Nir Hindi: Amazing. So, based on your story, like at the age of 16, 17, you going to the big guys, you convince them to fulfill a dream of you as a kid, and actually take your idea to the global arena.

And based on this experience, what are the, your tips and recommendations for entrepreneurs that listening to us who are listening to us now and struggling to pursue their own dreams? What are the trips that you will give them two or three trips?

Mattew Shifrin: It’s always important to think about where your motivation comes from.

And whenever you are trying to achieve your entrepreneurial goals, just write out an outline for yourself. I am doing this because of X, Y, and Z. Then use that to craft a story that will engage whoever you’re trying to connect. So once you make an outline and craft your story, make sure that that story is as human as possible.

I don’t care if it’s, if it’s a hat for a dog or whatever, whatever product it is, whatever venture, whatever endeavor. I think a key thing to any entrepreneurial experience is story. Because without a story, it’s just a thing. People will have no idea why they should care about the thing, that you’re trying to market or engage them.

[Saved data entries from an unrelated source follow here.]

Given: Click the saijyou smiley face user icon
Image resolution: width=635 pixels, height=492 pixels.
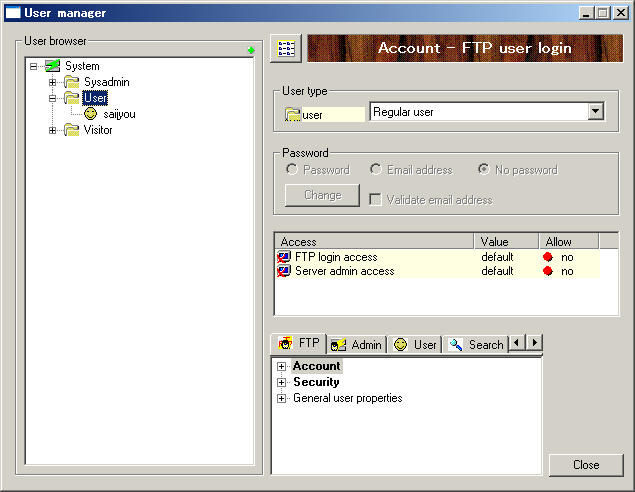Looking at the screenshot, I should point(90,114).
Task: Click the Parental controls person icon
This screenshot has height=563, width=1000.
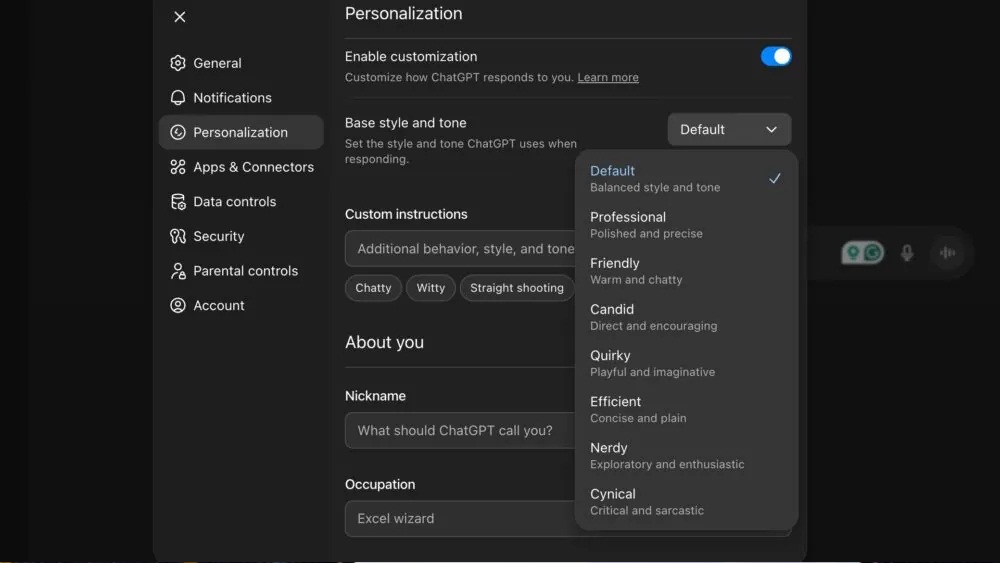Action: click(178, 271)
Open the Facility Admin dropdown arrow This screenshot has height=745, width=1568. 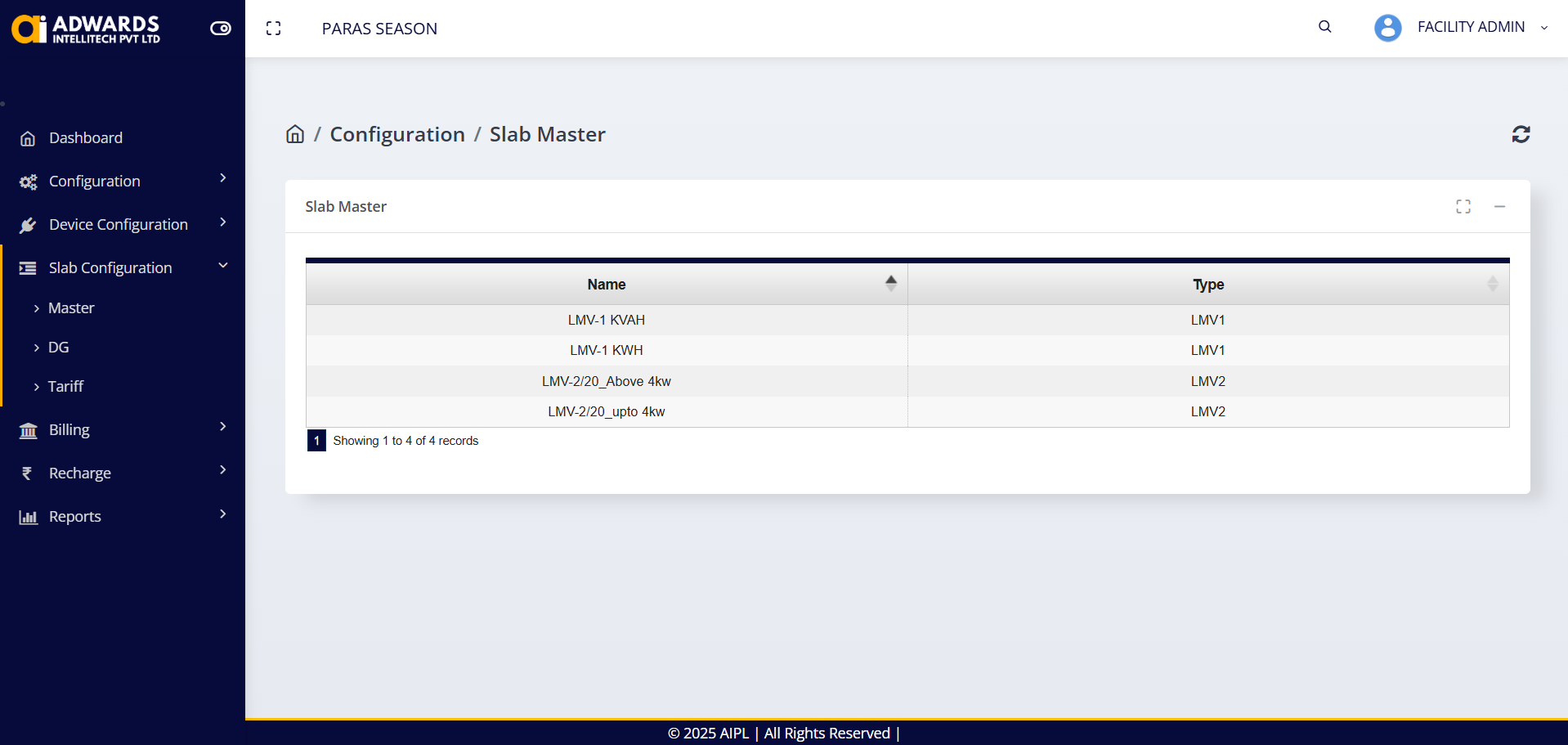coord(1544,28)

And so when it comes to pursuing your dreams, first of all, think about story. Second of all, think about specific impact. In my case, it was fairly easy because I knew blind children. One of the wonderful things about Lego for the blind was being able to go and build these sets with blind children and a thrill was seeing the joy on their faces.

And they were telling me, you know, I, now I can build with Lego. They said, I never thought I could do this before. And now I can. And I thought to myself, yes, blind children’s care about this. I’m black, but no matter what your venture is, think about specific customers, think about specific people and how they’d benefit.

And then thirdly always, always engage with as many different people in as many different disciplines and arenas as possible because this guy at MIT. I met him because, he had built a musical instrument called the naked naked. And it’s this device that you clip to a computer and it allows you to control your computer in different ways using household objects.

And I’ve just worked this guy in email and I said, Hey, do you know, I could we meet and talk? And I love your device. And I have an idea about how to make it accessible for blind people. And then the Lego thing kind of came out of my interest in this person and their technology. So never, always engaged with every single random person you meet, because you never know how you can help them or how they can help you.

Nir Hindi: So if I summarize it cut the story, make it impactful, engage with different people, which I always say it’s the intersection between disciplines that will drive innovation forward. Matthew, what they like about you is your background, because you are an artist. You sing, you compose the right musicals and play the Codion you are successful in what you are doing and you, in what you’re doing as an artist, and as a young student, you already won the Boston and new England competition of the national association of teacher singing.

And you will be a national semifinalist competing at the national level in the US. I probably missed a few more titles that you got. And in all of this, and you are still in junior years, and you’re still student and you are studying actually a day neck and new England conservatory of music. And what’s beautiful is that one of the questions that I’m interested in, what brings an artist into an entrepreneurial venture till now we only discussed the entrepreneurial ventures and creations, and I’m interested what brings you into this world of entrepreneurship?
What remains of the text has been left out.